Aim of the task: Retype the rows below word for word, beginning with the very first line and continuing through the line that contains "pyautogui.click(x=206, y=226)", including both ends.

[Collection rows]

+++

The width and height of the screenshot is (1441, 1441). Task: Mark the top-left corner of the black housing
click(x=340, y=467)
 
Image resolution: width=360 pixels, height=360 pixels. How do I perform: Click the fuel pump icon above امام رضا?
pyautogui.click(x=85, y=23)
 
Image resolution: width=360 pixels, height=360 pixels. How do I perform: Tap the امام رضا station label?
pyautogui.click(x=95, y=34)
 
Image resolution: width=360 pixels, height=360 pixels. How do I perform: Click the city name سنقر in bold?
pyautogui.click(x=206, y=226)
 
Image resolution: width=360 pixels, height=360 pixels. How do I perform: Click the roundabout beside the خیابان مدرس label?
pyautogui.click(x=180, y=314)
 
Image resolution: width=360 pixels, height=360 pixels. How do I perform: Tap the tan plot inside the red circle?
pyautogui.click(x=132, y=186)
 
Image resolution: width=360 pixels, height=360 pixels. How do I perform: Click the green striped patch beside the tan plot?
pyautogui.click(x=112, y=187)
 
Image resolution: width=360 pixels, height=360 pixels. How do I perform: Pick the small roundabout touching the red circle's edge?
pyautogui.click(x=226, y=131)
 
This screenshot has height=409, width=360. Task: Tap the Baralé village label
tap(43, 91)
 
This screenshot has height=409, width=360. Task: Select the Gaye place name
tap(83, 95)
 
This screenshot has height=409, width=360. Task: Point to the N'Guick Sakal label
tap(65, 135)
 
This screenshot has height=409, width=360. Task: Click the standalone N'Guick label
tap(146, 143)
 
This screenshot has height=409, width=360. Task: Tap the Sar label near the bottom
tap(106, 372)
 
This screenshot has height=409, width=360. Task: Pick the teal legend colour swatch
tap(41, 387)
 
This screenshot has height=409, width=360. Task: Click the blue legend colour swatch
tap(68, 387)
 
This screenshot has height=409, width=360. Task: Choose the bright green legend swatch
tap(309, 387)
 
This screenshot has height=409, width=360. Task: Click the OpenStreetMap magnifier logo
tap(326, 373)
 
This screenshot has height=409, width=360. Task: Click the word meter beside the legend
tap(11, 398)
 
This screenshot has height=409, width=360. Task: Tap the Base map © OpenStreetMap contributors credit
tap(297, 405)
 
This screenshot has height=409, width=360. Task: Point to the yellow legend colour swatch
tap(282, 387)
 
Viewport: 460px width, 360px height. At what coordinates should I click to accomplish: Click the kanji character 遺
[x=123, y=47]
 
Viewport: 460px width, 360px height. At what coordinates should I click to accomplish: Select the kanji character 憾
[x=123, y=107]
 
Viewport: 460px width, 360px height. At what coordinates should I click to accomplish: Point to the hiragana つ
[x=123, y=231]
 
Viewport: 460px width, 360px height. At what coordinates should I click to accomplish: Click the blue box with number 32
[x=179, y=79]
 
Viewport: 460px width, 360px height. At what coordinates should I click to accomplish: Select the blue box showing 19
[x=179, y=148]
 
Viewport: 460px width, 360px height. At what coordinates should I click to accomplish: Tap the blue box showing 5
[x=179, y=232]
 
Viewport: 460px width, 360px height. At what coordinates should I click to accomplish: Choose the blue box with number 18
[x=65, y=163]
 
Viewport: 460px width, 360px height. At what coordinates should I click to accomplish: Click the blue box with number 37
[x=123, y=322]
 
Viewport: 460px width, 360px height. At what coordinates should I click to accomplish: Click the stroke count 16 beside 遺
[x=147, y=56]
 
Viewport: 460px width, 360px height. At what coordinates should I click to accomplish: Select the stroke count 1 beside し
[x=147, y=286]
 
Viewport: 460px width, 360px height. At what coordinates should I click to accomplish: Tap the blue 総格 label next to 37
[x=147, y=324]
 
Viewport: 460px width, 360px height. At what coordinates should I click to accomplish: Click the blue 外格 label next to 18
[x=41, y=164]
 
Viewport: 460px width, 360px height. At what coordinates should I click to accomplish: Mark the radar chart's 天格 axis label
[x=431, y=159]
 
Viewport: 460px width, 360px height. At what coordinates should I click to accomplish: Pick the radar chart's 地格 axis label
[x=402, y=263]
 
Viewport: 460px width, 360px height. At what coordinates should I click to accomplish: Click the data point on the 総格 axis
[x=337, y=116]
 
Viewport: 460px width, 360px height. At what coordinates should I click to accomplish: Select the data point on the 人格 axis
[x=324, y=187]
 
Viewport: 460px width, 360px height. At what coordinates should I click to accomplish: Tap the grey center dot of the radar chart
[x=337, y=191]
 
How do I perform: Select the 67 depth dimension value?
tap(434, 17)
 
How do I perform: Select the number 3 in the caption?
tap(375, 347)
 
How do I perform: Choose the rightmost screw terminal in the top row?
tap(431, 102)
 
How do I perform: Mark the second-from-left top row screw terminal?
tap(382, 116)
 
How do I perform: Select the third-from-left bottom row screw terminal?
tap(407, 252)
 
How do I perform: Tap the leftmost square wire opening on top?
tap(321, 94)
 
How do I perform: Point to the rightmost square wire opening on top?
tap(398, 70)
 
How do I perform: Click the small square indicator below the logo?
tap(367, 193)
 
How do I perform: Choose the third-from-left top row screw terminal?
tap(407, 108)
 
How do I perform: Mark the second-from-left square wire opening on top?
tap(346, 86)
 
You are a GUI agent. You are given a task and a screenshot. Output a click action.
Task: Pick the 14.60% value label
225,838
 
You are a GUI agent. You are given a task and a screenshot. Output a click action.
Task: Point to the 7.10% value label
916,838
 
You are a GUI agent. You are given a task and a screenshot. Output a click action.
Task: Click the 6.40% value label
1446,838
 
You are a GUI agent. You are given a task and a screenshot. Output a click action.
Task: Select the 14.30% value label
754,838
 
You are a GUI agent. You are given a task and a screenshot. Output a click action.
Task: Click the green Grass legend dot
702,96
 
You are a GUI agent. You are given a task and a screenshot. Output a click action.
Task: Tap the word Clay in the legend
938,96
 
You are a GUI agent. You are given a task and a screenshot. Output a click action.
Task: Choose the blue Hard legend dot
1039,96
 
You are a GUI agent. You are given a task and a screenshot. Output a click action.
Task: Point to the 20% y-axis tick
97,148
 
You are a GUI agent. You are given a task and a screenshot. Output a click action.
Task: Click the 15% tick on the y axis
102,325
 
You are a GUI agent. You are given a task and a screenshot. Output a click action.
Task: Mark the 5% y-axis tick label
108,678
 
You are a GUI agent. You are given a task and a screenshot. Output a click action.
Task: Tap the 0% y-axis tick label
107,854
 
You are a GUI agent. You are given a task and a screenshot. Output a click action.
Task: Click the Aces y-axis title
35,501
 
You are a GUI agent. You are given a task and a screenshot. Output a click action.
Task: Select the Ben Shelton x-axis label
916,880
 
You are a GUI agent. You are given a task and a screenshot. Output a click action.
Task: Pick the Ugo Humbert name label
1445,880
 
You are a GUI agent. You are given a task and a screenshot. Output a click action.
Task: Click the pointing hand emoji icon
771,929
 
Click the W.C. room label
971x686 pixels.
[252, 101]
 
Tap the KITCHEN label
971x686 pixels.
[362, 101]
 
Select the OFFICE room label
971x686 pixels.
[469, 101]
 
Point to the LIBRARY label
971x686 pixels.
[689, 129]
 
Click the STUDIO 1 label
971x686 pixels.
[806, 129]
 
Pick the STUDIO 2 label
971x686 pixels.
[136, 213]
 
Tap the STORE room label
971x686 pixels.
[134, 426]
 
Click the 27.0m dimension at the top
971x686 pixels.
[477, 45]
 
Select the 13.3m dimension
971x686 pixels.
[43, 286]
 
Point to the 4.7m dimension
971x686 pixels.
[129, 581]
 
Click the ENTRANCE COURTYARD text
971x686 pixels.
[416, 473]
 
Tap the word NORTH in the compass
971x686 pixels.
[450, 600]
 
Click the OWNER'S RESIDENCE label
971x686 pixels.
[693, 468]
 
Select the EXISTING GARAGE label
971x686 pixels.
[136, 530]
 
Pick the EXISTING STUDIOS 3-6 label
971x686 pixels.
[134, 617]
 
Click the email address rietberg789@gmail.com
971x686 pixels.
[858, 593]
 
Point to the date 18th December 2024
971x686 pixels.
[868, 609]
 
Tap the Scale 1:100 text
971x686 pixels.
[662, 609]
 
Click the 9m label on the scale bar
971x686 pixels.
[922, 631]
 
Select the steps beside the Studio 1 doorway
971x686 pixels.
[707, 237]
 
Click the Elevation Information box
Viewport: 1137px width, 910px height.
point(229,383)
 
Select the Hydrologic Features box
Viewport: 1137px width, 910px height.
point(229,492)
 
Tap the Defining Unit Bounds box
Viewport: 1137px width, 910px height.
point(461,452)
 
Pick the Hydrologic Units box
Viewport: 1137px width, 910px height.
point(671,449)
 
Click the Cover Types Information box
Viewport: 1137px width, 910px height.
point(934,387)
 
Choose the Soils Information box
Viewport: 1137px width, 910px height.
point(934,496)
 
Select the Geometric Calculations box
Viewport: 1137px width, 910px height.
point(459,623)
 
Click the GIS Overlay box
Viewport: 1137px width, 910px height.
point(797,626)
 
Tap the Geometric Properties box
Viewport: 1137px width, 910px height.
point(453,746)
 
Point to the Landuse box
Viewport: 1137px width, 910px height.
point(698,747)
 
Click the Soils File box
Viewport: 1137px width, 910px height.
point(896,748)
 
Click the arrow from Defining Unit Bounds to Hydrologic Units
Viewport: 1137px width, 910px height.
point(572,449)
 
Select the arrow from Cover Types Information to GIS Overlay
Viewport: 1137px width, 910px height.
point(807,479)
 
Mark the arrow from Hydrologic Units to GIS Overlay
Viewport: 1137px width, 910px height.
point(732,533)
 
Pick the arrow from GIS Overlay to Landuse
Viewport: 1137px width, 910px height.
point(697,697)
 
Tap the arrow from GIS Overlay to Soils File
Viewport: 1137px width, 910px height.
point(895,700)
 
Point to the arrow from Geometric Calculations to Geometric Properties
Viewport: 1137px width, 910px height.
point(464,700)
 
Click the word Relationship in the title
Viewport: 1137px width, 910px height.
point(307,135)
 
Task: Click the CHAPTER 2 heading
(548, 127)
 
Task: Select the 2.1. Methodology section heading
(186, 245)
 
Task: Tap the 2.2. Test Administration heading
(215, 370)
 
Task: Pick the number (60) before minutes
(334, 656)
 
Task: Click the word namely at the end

+++

Exercise solution:
The width and height of the screenshot is (1441, 1441). Task: Mark the top-left corner of the black housing
click(x=340, y=467)
 
Image resolution: width=360 pixels, height=360 pixels. How do I perform: Click the fuel pump icon above امام رضا?
pyautogui.click(x=85, y=23)
 
Image resolution: width=360 pixels, height=360 pixels. How do I perform: Tap the امام رضا station label?
pyautogui.click(x=95, y=34)
 
Image resolution: width=360 pixels, height=360 pixels. How do I perform: Click the city name سنقر in bold?
pyautogui.click(x=206, y=226)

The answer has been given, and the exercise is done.